## START MATERIAL FOR THIS EXERCISE

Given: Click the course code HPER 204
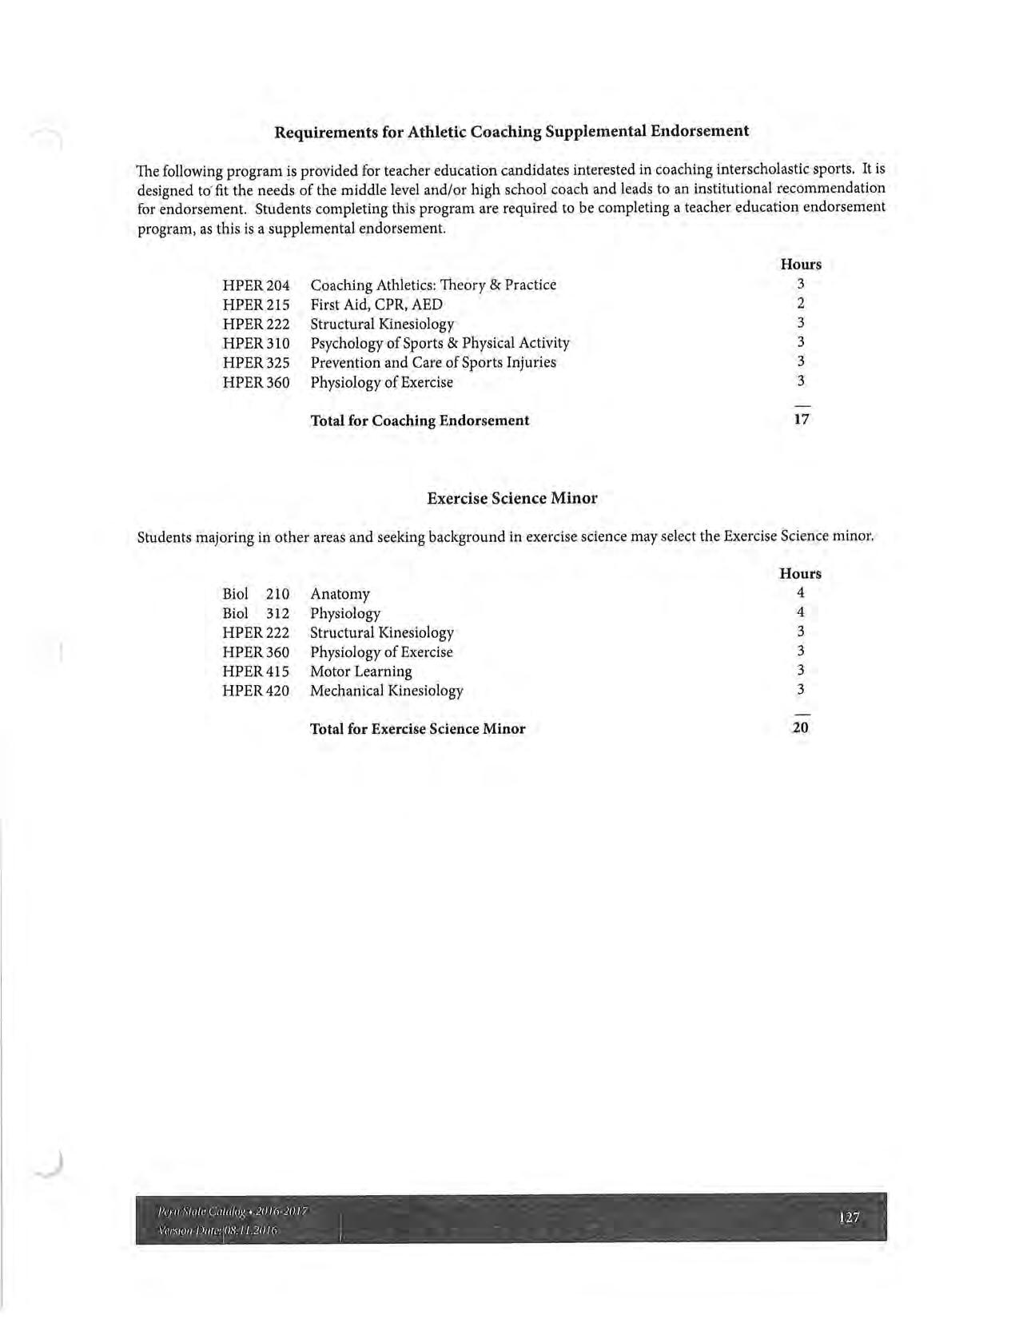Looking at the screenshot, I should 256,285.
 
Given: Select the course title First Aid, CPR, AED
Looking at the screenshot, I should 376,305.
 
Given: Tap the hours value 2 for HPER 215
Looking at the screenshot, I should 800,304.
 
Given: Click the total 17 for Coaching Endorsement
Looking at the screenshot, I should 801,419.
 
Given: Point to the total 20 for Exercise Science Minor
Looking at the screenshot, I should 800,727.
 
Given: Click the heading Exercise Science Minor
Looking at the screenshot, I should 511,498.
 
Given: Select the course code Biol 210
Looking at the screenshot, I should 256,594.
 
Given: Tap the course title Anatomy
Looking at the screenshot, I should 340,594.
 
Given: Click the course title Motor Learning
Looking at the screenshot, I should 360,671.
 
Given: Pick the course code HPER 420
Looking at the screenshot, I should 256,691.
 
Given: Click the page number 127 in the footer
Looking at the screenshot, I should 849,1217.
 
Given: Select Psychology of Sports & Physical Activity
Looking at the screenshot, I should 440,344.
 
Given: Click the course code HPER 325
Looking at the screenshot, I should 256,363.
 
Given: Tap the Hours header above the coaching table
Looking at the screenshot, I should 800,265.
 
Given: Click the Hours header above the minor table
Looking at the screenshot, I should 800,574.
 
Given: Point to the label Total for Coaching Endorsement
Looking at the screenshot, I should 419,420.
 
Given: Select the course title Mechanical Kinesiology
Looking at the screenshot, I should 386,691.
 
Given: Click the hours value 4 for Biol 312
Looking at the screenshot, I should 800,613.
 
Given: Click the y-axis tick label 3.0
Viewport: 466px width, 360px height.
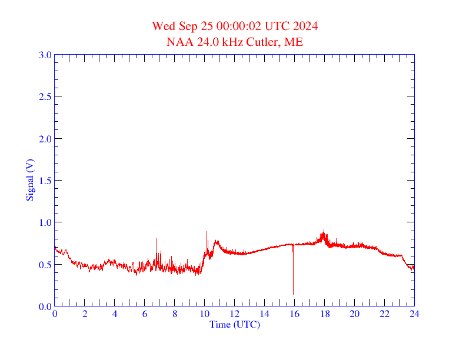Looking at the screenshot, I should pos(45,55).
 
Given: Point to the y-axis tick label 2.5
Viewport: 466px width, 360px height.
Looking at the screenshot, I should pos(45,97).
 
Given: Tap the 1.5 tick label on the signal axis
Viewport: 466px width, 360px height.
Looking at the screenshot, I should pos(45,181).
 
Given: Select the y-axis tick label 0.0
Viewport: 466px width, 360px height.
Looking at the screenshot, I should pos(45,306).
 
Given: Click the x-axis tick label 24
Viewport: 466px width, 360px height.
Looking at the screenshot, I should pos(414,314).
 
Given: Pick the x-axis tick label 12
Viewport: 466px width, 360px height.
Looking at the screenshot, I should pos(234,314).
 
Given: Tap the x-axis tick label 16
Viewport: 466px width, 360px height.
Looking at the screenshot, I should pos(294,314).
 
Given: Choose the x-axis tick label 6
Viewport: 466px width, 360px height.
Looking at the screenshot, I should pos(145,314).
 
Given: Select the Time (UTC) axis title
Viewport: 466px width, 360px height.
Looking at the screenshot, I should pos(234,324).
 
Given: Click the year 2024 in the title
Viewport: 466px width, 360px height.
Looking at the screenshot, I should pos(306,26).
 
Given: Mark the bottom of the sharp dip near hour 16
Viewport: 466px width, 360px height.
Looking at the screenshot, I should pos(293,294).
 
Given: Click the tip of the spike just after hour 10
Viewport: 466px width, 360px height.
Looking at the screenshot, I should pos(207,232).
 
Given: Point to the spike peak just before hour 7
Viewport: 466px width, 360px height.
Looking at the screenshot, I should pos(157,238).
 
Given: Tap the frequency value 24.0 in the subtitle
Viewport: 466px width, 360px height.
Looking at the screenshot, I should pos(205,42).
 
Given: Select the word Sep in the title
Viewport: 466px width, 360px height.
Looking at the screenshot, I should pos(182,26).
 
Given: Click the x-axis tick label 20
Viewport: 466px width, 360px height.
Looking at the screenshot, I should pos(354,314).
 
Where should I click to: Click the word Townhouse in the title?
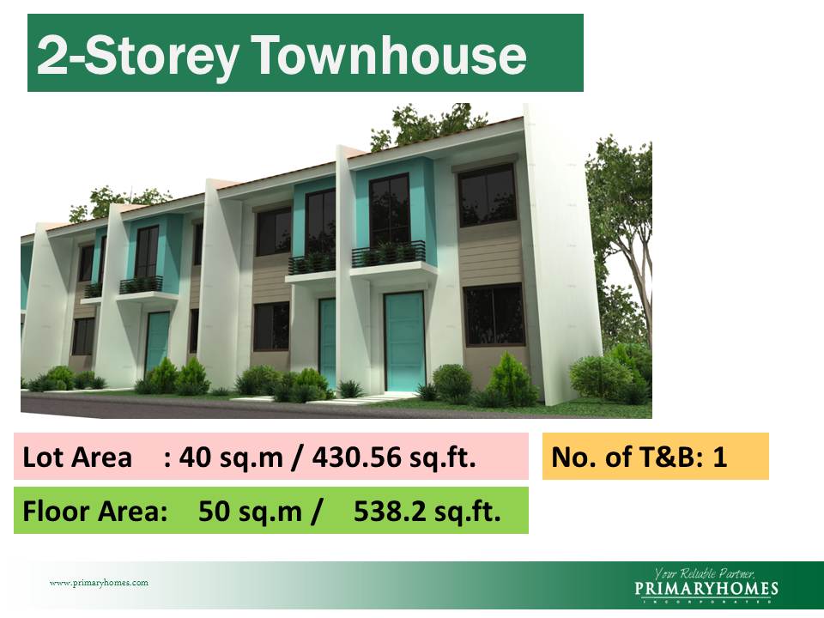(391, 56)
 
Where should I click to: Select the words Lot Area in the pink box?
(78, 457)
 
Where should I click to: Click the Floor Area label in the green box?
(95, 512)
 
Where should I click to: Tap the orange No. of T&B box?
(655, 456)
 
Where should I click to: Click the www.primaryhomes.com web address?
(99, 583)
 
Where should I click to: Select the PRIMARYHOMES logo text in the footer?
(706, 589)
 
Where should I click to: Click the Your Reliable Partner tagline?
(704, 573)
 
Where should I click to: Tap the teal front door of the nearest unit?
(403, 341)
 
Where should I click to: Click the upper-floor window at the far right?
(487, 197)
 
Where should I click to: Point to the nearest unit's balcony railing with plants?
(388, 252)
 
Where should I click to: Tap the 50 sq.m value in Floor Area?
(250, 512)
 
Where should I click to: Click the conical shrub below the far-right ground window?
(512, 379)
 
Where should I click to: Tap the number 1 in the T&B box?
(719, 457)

## END MATERIAL FOR THIS EXERCISE

WRITTEN REQUEST:
Rewrite all the entries with "course title" changed to "course name" and everything else left as is. Leave out the pictures.

TASK RESPONSE:
Given: Click the course code HPER 204
Looking at the screenshot, I should 256,285.
 
Given: Select the course name First Aid, CPR, AED
Looking at the screenshot, I should 376,305.
 
Given: Tap the hours value 2 for HPER 215
Looking at the screenshot, I should 800,304.
 
Given: Click the total 17 for Coaching Endorsement
Looking at the screenshot, I should 801,419.
 
Given: Point to the total 20 for Exercise Science Minor
Looking at the screenshot, I should 800,727.
 
Given: Click the heading Exercise Science Minor
Looking at the screenshot, I should 511,498.
 
Given: Select the course code Biol 210
Looking at the screenshot, I should 256,594.
 
Given: Tap the course name Anatomy
Looking at the screenshot, I should 340,594.
 
Given: Click the course name Motor Learning
Looking at the screenshot, I should 360,671.
 
Given: Pick the course code HPER 420
Looking at the screenshot, I should 256,691.
 
Given: Click the page number 127 in the footer
Looking at the screenshot, I should 849,1217.
 
Given: Select Psychology of Sports & Physical Activity
Looking at the screenshot, I should 440,344.
 
Given: Click the course code HPER 325
Looking at the screenshot, I should 256,363.
 
Given: Tap the Hours header above the coaching table
Looking at the screenshot, I should 800,265.
 
Given: Click the Hours header above the minor table
Looking at the screenshot, I should 800,574.
 
Given: Point to the label Total for Coaching Endorsement
Looking at the screenshot, I should 419,420.
 
Given: Select the course name Mechanical Kinesiology
Looking at the screenshot, I should 386,691.
 
Given: Click the hours value 4 for Biol 312
Looking at the screenshot, I should 800,613.
 
Given: Click the y-axis tick label 3.0
Viewport: 466px width, 360px height.
Looking at the screenshot, I should pos(45,55).
 
Given: Point to the y-axis tick label 2.5
Viewport: 466px width, 360px height.
Looking at the screenshot, I should pos(45,97).
 
Given: Tap the 1.5 tick label on the signal axis
Viewport: 466px width, 360px height.
Looking at the screenshot, I should pos(45,181).
 
Given: Select the y-axis tick label 0.0
Viewport: 466px width, 360px height.
Looking at the screenshot, I should pos(45,306).
 
Given: Click the x-axis tick label 24
Viewport: 466px width, 360px height.
Looking at the screenshot, I should pos(414,314).
 
Given: Pick the x-axis tick label 12
Viewport: 466px width, 360px height.
Looking at the screenshot, I should pos(234,314).
 
Given: Tap the x-axis tick label 16
Viewport: 466px width, 360px height.
Looking at the screenshot, I should pos(294,314).
 
Given: Choose the x-axis tick label 6
Viewport: 466px width, 360px height.
Looking at the screenshot, I should pos(145,314).
 
Given: Select the Time (UTC) axis title
Viewport: 466px width, 360px height.
Looking at the screenshot, I should pos(234,324).
 
Given: Click the year 2024 in the title
Viewport: 466px width, 360px height.
Looking at the screenshot, I should pos(306,26).
 
Given: Mark the bottom of the sharp dip near hour 16
Viewport: 466px width, 360px height.
Looking at the screenshot, I should pos(293,294).
 
Given: Click the tip of the spike just after hour 10
Viewport: 466px width, 360px height.
Looking at the screenshot, I should pos(207,232).
 
Given: Point to the spike peak just before hour 7
Viewport: 466px width, 360px height.
Looking at the screenshot, I should pos(157,238).
 
Given: Tap the frequency value 24.0 in the subtitle
Viewport: 466px width, 360px height.
Looking at the screenshot, I should pos(205,42).
 
Given: Select the word Sep in the title
Viewport: 466px width, 360px height.
Looking at the screenshot, I should pos(182,26).
 
Given: Click the x-axis tick label 20
Viewport: 466px width, 360px height.
Looking at the screenshot, I should pos(354,314).
 
Where should I click to: Click the word Townhouse in the title?
(391, 56)
 
Where should I click to: Select the words Lot Area in the pink box?
(78, 457)
 
Where should I click to: Click the Floor Area label in the green box?
(95, 512)
 
Where should I click to: Tap the orange No. of T&B box?
(655, 456)
 
Where should I click to: Click the www.primaryhomes.com web address?
(99, 583)
 
Where should I click to: Select the PRIMARYHOMES logo text in the footer?
(706, 589)
 
Where should I click to: Click the Your Reliable Partner tagline?
(704, 573)
 
Where should I click to: Tap the teal front door of the nearest unit?
(403, 341)
 
Where should I click to: Click the upper-floor window at the far right?
(487, 197)
 
Where should I click to: Point to the nearest unit's balcony railing with plants?
(388, 252)
 
Where should I click to: Tap the 50 sq.m value in Floor Area?
(250, 512)
 
Where should I click to: Click the conical shrub below the far-right ground window?
(512, 379)
 
Where should I click to: Tap the number 1 in the T&B box?
(719, 457)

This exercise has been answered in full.